Feeling poorer these days? Between the big hit to the stock market and declining real estate values, consumers appear ready to shut their wallets, based on recent data reports. Changing patterns in consumer spending—and saving—could have a big impact on the broader economy. Here are some insights on those trends, along with views on the labor market and the Federal Reserve's next move, from Wall Street economists and strategists, as compiled by BusinessWeek and S&P MarketScope staff on Oct. 20.
Tobias Levkovich, Citigroup (C)
U.S. stock market losses in the $8 trillion range over the past 15 months are likely to affect consumer expenditures data more than declining real estate values. With higher-end consumers suffering staggering drops in wealth, a more frugal society may emerge, changing the nature of America's consumption society, at least temporarily.

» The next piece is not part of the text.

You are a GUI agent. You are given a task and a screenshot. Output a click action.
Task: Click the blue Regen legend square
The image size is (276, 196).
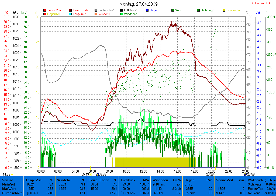click(147, 11)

The declines in gasoline prices from highs earlier this year could translate into better than $150 billion of annualized spending shifting from gas tanks to malls, offsetting an estimated 3.5 million of lost jobs in terms of the aftertax spending effect, to a great degree.
However, we suspect the "wealth effect" could be much greater as investors study their brokerage statements and quarterly 401(k) reports. While there is the view that wealthier Americans can weather any storm, there is ample anecdotal evidence now that the combined effect of falling stock prices globally, deteriorating home values, reduced credit availability, and even fear of bank deposit safety is weighing on consumer confidence. In addition, increased visible restraint on conspicuous consumption may become even more evident in ensuing months, holding back higher-end retailers, expensive recreational activities, luxury vehicle sales, and other very discretionary purchases.
Those companies that can generate either real or perceived value should benefit in this environment, leading investors to discounters such as Wal-Mart (WMT) or Home Depot (HD), value-oriented restaurant chains such as McDonald's (MCD), as well as those entities that can convince buyers of the need to own or use their products, including Apple (AAPL), Google (GOOG), Nike (NKE), and Comcast (CMCSA).
Michael Englund, Action Economics
In total, the sharp U.S. retail sales decline reported last week for September suggests that we are likely seeing a powerful pullback in household spending relative to income as consumers seek to deleverage household balance sheets—just as banks have been doing since last August. The pullback, and associated surge in the savings rate, is sending a negative ripple through the economy often described as the "paradox of thrift." The same paradox applies to business spending, which is seemingly participating in the downward spiral as suggested by last week's Philly Fed, Empire State, and industrial production data.